Você dirige um time hoje que tem dois jogadores altamente técnicos e velocíssimos no ataque, abastecidos por dois outros extremamente técnicos e dotados de muitos recursos. A diferença do elenco que lhe deram pra trabalhar hoje para os demais clubes é quilométrica. Isso não anula sua capacidade e sua competência. Mas fica provado que anular seu time que tem como propósito técnico o seu abre alas é bastante difícil, concorda?

O técnico Vanderlei Luxemburgo, que comanda um time fraquíssimo e envolto em políticas sinistras, como o Vasco da Gama, também partilha desta opinião que expus. Muito experiente, Luxemburgo já dirigiu times no exterior de primeiro nível, conhece perfeitamente os cursos e o estudo que é feito com os técnicos que saem do Brasil e tentam se aperfeiçoar no exterior.  O técnico Muricy Ramalho ratifica o mesmo pensamento. Resumindo, ninguém saiu daqui pior e voltou melhor.

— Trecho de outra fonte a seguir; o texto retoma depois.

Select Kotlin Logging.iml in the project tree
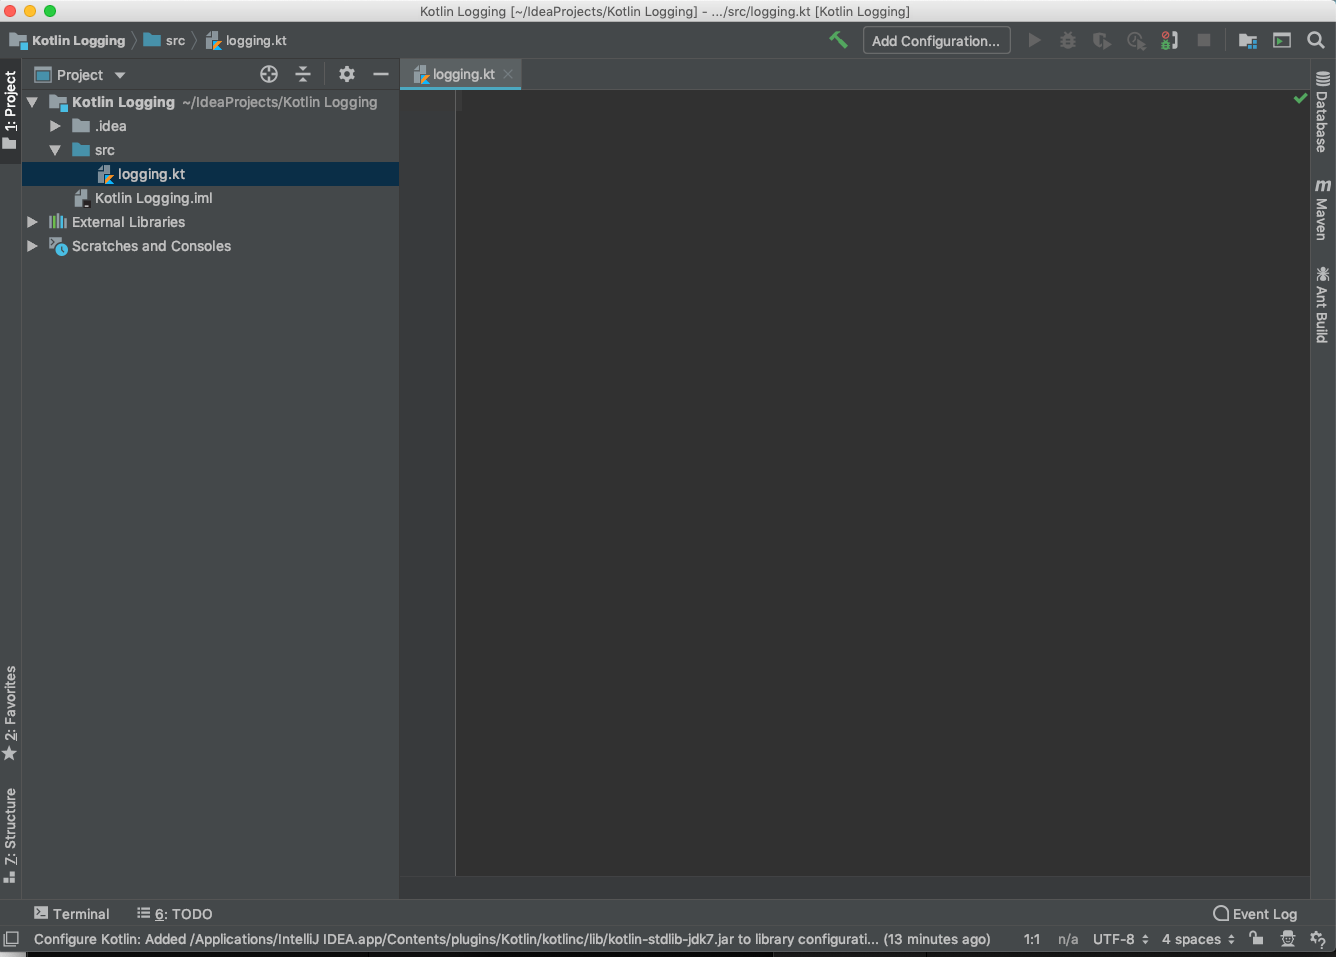1336x957 pixels. (153, 198)
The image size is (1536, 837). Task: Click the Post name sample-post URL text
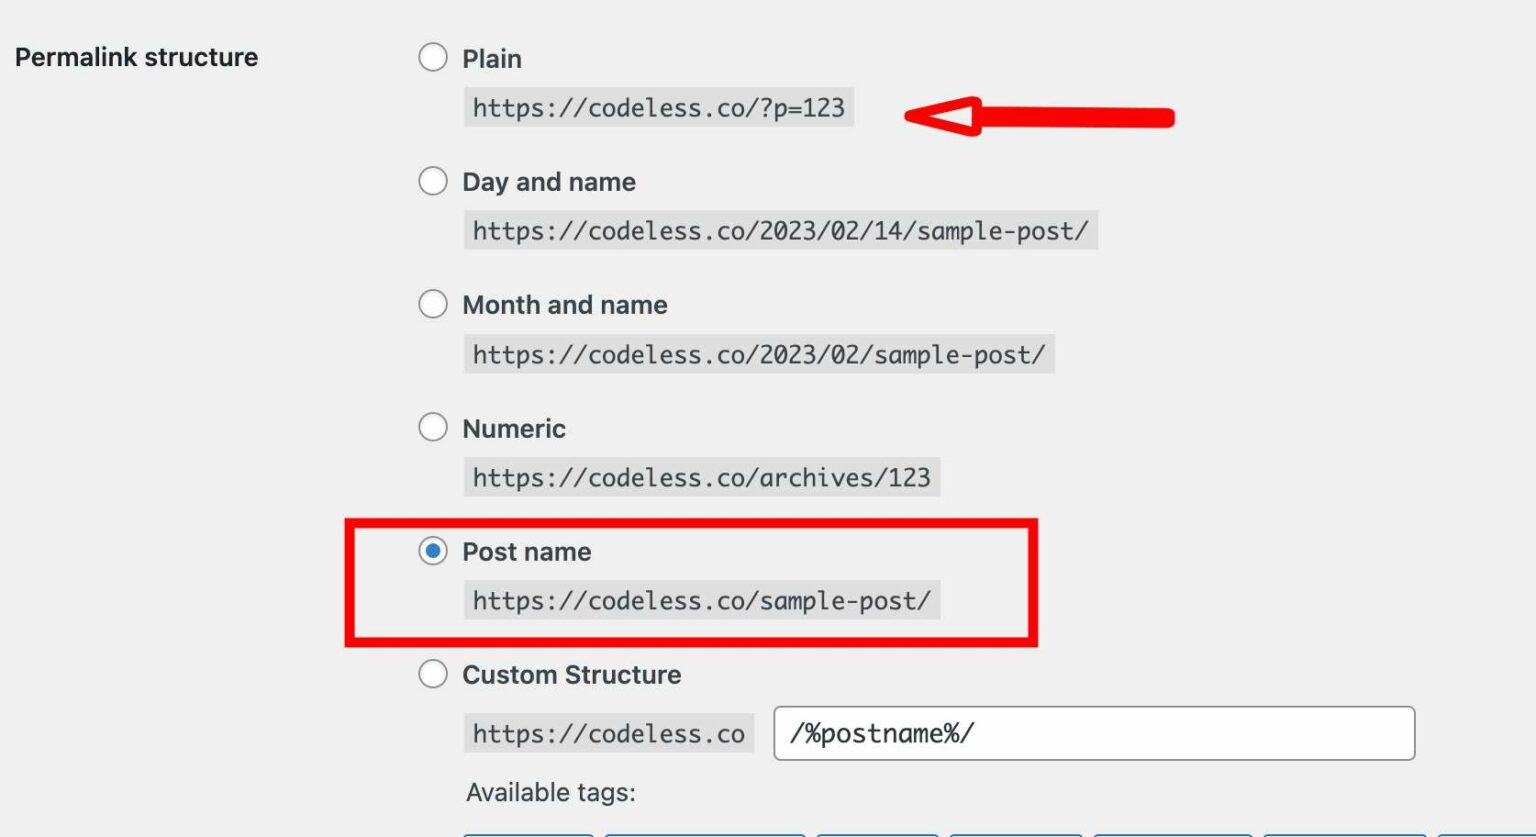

Vale a pena citar um comentário muito feliz de Luxemburgo: “Houve uma mudança dentro do futebol brasileiro, uma preocupação muito grande com a tática, e a essência do empirismo brasileiro foi esquecida. Não estamos jogando o futebol brasileiro”. Eu assino embaixo, Vanderlei. E uso um exemplo simples: pergunte aos nossos adversários do passado e do presente o que eles mais temiam e temem jogando contra o futebol brasileiro, se é uma tática inovadora ou um drible desconcertante.

Mas a maioria está querendo aparecer mais que o drible, mais que o jogador, mais que o jeito brasileiro de jogar, distorcendo nossas raízes, nosso estilo e já escolhendo na base dos clubes jogadores pelo lado atlético e não pelo lado técnico. E quem os escolhe em via de regra são preparadores físicos e muitas vezes estagiários ou apadrinhados.

Para fechar meu raciocínio: enquanto acharem que o futebol começou há 10 minutos e que o estudo é carro chefe do futebol jogado no Brasil desde sua origem, nos igualaremos a quem só pode estudar pra melhorar. A quem tem a cintura dura e não foi abençoado com a magia responsável por 5 títulos mundiais e o maior número de vitórias de uma seleção de futebol no mundo.